On my way to work last week I was listening to the radio, surfing between Lady Gaga and NPR when I heard the uber-clever green moniker AstroTurfing. Astroturfing, taken from the root AstroTurf (the artificial grass laid down on sports playing fields) refers to events or missions planned by an organization, but masked to appear as grass-roots efforts, which are built on passionate people dedicated to helping a cause.
Here are eight other terms everyone should know that are sure to turn you into an eco-expert:
1. Greenhouse Gas
Chemical compounds that contribute to the greenhouse effect. When in the atmosphere, a greenhouse gas allows sunlight (solar radiation) to enter the atmosphere where it warms the Earth’s surface and is reradiated back into the atmosphere as longer-wave energy (heat). Greenhouse gases absorb this heat and “trap” it in the lower atmosphere.
2. Global Warming
The current concentration of CO2 in the atmosphere is said to be approximately 385 ppm (parts per million). Before industrialization it was about 280 ppm. As stated in the U.S. Climate Change Conference data, analyses of air contained in ice from the Antarctic ice cap shows that there is far more CO2 in the air today than at any time in the last 650,000 years. The consequence is that the greenhouse effect is becoming stronger, and the earth is becoming warmer.
In 1987, the Brundtland Report, also known as Our Common Future, defined sustainability as “development that meets the needs of the present without compromising the ability of future generations to meet their own needs.”
5. Phantom Energy
Also called Vampire power, this energy is taken from the grid when an appliance is plugged in but not being used.

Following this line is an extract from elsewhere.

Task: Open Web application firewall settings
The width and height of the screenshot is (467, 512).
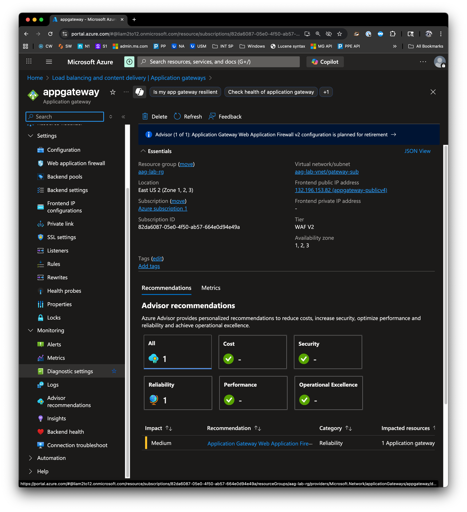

Think printers, cell phone chargers, TVs and computers. One easy way to stop this is by using a Smart Power Strip, which cuts off energy with the flip of one switch.
6. Carbon Footprint
The amount of carbon produced by an individual, organization, or location at a given time. Carbon footprint describes the environmental impact of carbon emissions, measured in units of carbon dioxide.
The United Nations Climate Change Conference, which takes place from December 7-18th in Copenhagen, Denmark, will bring together world leaders to discuss the Climate Change Crisis and the Kyoto Protocol, which sets binding targets for 37 industrialized countries and the European community for reducing greenhouse gas (GHG) emissions.
Developed by the U.S. Green Building Council, LEED is an internationally-recognized building system aimed at improving performance across all the metrics that matter most: energy savings, water efficiency, CO2 emissions reduction, improved indoor environmental quality, and stewardship of resources and sensitivity to their impacts.